Entries showing where items appear:

* Begin *

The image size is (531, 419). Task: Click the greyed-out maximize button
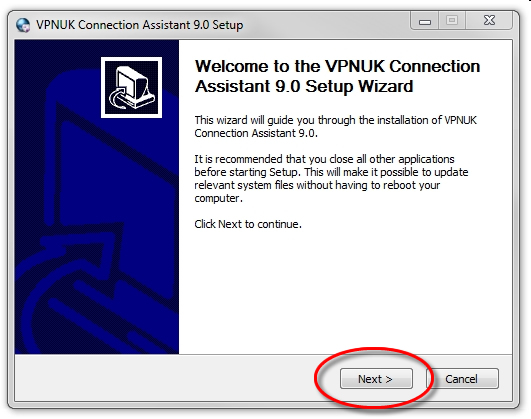click(x=452, y=21)
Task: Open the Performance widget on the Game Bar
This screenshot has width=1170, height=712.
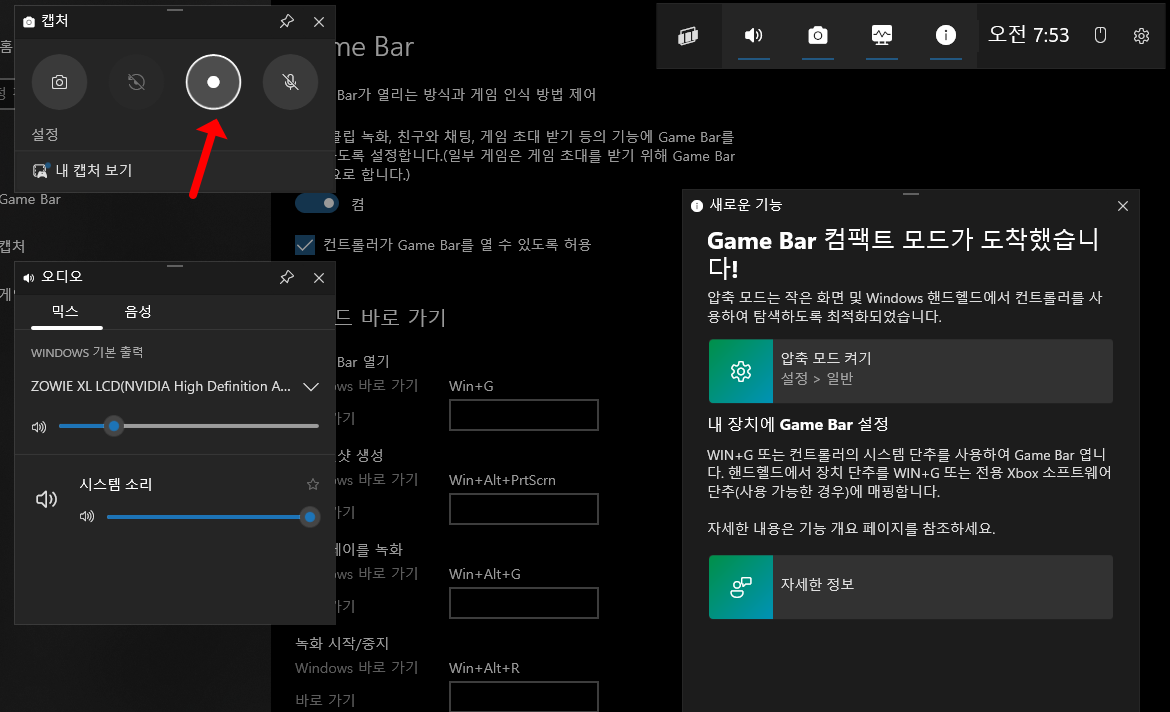Action: [881, 36]
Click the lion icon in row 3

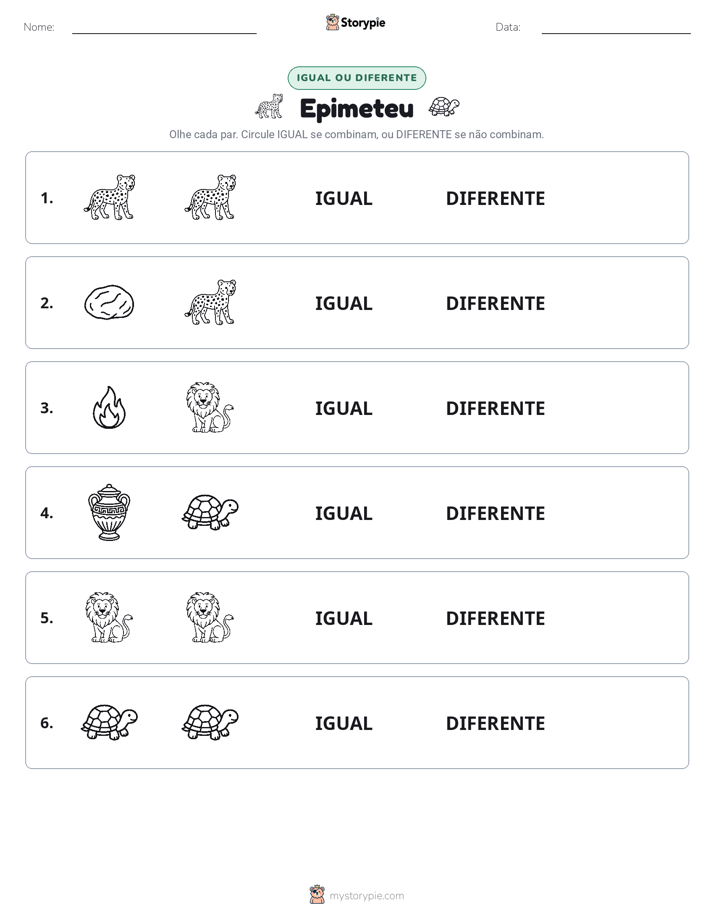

* End *

### BRIEF
Rewrite the lines above as a numbered list, omitting the blank lines and leaving out the pictures.

### SOLUTION TO THE PROBLEM
1. The image size is (531, 419). Task: Click the greyed-out maximize button
2. click(x=452, y=21)
3. Task: Open the Performance widget on the Game Bar
4. This screenshot has width=1170, height=712.
5. Action: [881, 36]
6. Click the lion icon in row 3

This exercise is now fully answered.